Work required. Copy the records word for word, omitting all pictures.

Input.

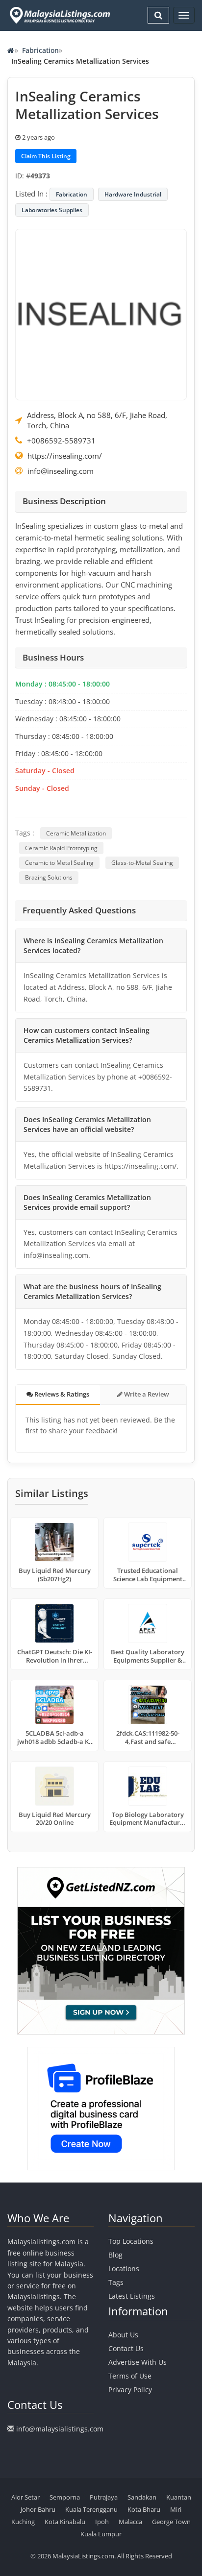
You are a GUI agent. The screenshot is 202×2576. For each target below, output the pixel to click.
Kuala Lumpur (101, 2533)
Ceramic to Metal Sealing (59, 863)
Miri (175, 2509)
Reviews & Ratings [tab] (61, 1394)
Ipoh (102, 2521)
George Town (171, 2521)
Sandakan (141, 2497)
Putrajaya (104, 2497)
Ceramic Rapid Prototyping (61, 848)
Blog (115, 2254)
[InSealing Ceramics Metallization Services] (101, 314)
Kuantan (178, 2497)
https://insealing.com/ (64, 456)
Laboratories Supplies (52, 210)
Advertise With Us (137, 2362)
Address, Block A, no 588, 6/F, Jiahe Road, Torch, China (97, 420)
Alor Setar (25, 2497)
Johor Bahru (38, 2509)
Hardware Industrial (132, 194)
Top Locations (130, 2241)
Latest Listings (131, 2296)
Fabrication (40, 50)
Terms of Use (130, 2375)
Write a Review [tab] (146, 1394)
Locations (123, 2268)
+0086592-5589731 (61, 440)
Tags (116, 2282)
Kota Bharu (143, 2509)
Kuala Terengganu (91, 2509)
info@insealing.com (60, 471)
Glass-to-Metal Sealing (142, 863)
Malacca (130, 2521)
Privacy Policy (130, 2389)
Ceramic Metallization (76, 833)
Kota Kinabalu (65, 2521)
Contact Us (126, 2348)
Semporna (65, 2497)
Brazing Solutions (49, 877)
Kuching (23, 2521)
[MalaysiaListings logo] (58, 15)
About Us (123, 2334)
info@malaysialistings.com (59, 2428)
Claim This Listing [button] (46, 156)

Exercise answer.
You are a GUI agent. The screenshot is 202×2576. For each target below, output the pixel to click.
Kuala Lumpur (101, 2533)
Ceramic to Metal Sealing (59, 863)
Miri (175, 2509)
Reviews & Ratings [tab] (61, 1394)
Ipoh (102, 2521)
George Town (171, 2521)
Sandakan (141, 2497)
Putrajaya (104, 2497)
Ceramic Rapid Prototyping (61, 848)
Blog (115, 2254)
[InSealing Ceramics Metallization Services] (101, 314)
Kuantan (178, 2497)
https://insealing.com/ (64, 456)
Laboratories Supplies (52, 210)
Advertise With Us (137, 2362)
Address, Block A, no 588, 6/F, Jiahe Road, Torch, China (97, 420)
Alor Setar (25, 2497)
Johor Bahru (38, 2509)
Hardware Industrial (132, 194)
Top Locations (130, 2241)
Latest Listings (131, 2296)
Fabrication (40, 50)
Terms of Use (130, 2375)
Write a Review [tab] (146, 1394)
Locations (123, 2268)
+0086592-5589731 (61, 440)
Tags (116, 2282)
Kota Bharu (143, 2509)
Kuala Terengganu (91, 2509)
info@insealing.com (60, 471)
Glass-to-Metal Sealing (142, 863)
Malacca (130, 2521)
Privacy Policy (130, 2389)
Ceramic Metallization (76, 833)
Kota Kinabalu (65, 2521)
Contact Us (126, 2348)
Semporna (65, 2497)
Brazing Solutions (49, 877)
Kuching (23, 2521)
[MalaysiaListings logo] (58, 15)
About Us (123, 2334)
info@malaysialistings.com (59, 2428)
Claim This Listing [button] (46, 156)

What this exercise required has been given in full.